### Task item
Omitting all pictures, copy word for word the lines from the line containing "Select the Storage tab" through the final line of the entries.

○ ○ ○ ○ ○

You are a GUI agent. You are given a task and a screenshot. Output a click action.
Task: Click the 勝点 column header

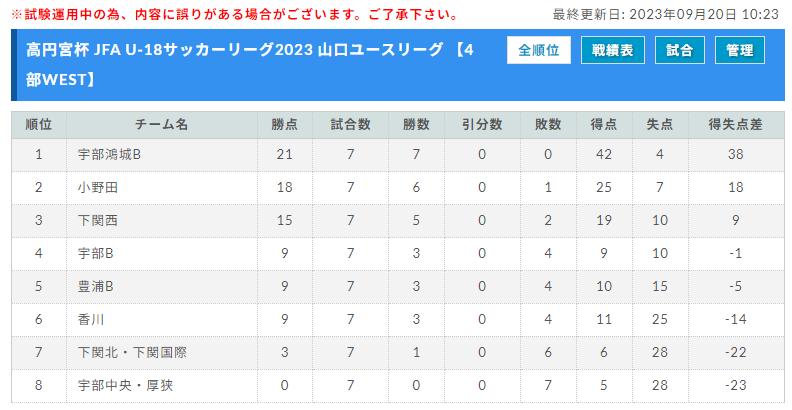coord(284,125)
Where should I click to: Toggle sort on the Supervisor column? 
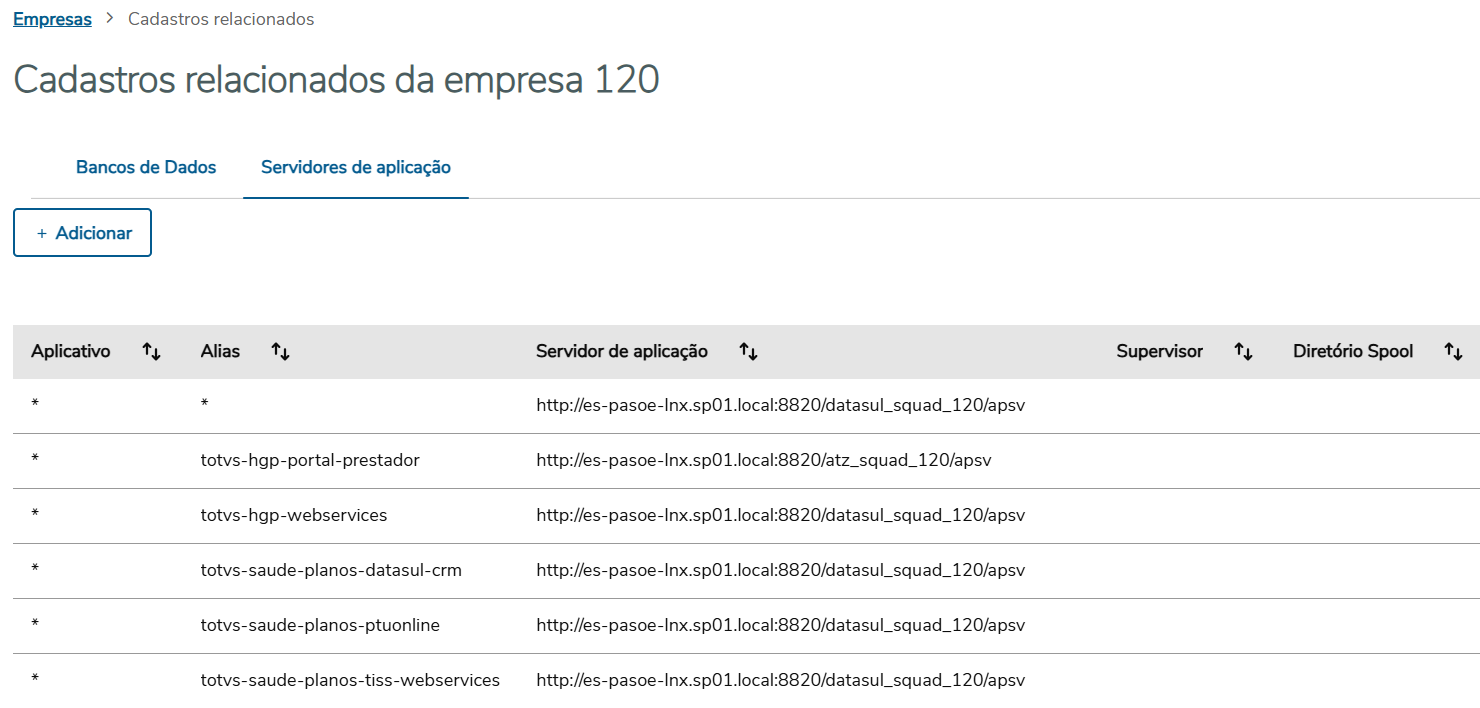pyautogui.click(x=1243, y=352)
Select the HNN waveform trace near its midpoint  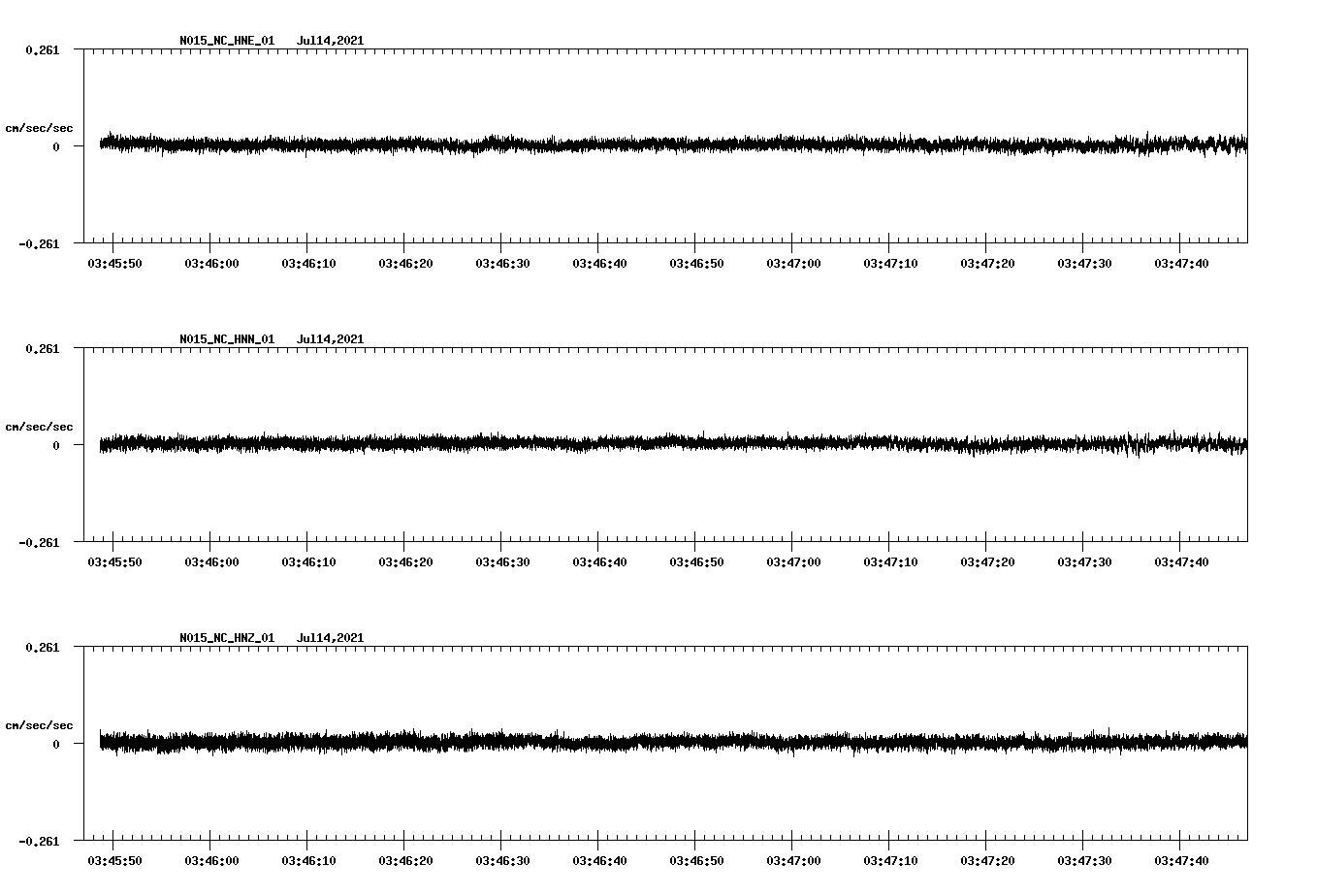(669, 444)
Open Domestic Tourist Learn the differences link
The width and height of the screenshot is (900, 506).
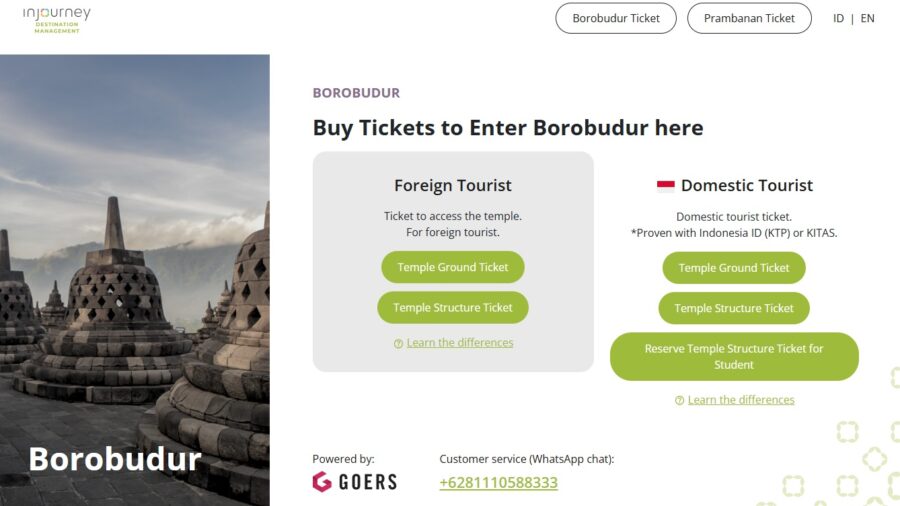click(740, 400)
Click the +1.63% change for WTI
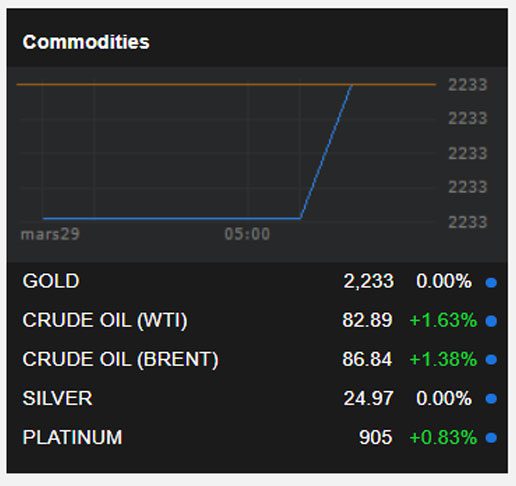The height and width of the screenshot is (486, 516). [x=443, y=320]

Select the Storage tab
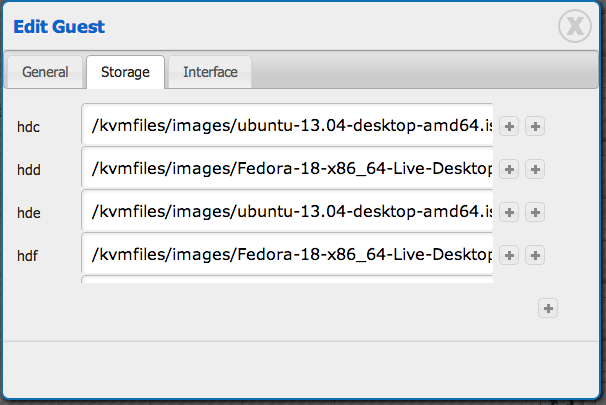125,72
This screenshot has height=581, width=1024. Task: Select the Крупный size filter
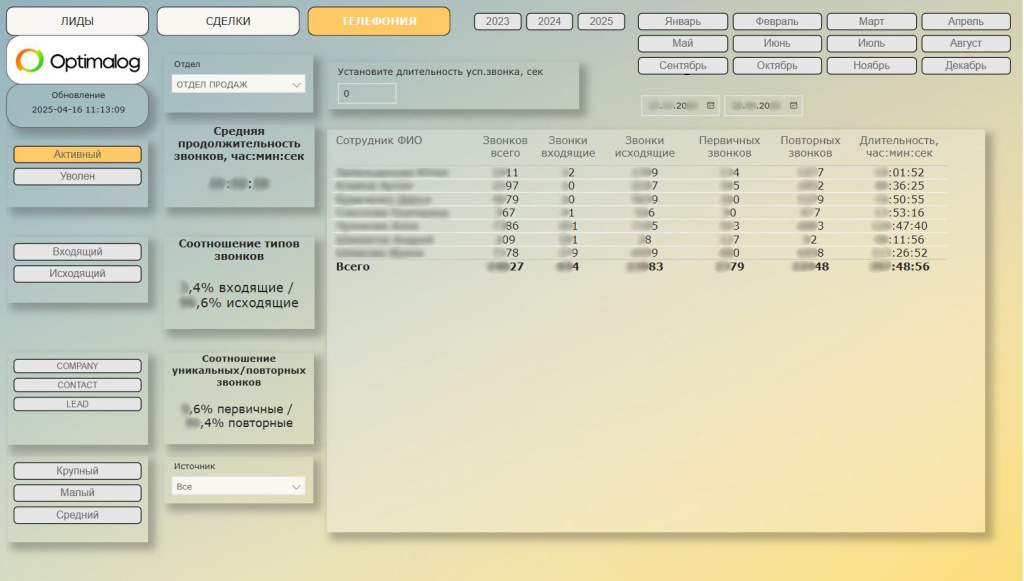77,471
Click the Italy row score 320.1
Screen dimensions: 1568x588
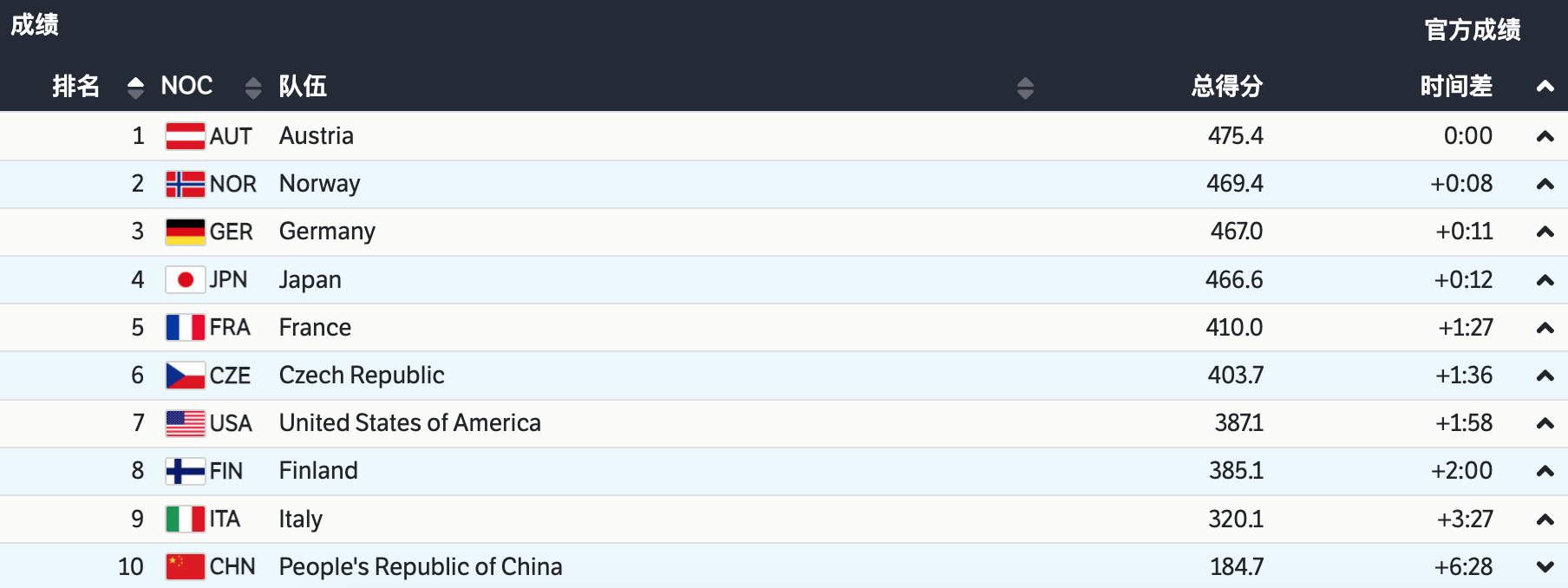pos(1236,519)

○ ○ ○ ○ ○

### Result for this task
Select the Storage tab
125,72
This screenshot has height=581, width=1024. Task: Select the Крупный size filter
77,471
Click the Italy row score 320.1
Screen dimensions: 1568x588
pos(1236,519)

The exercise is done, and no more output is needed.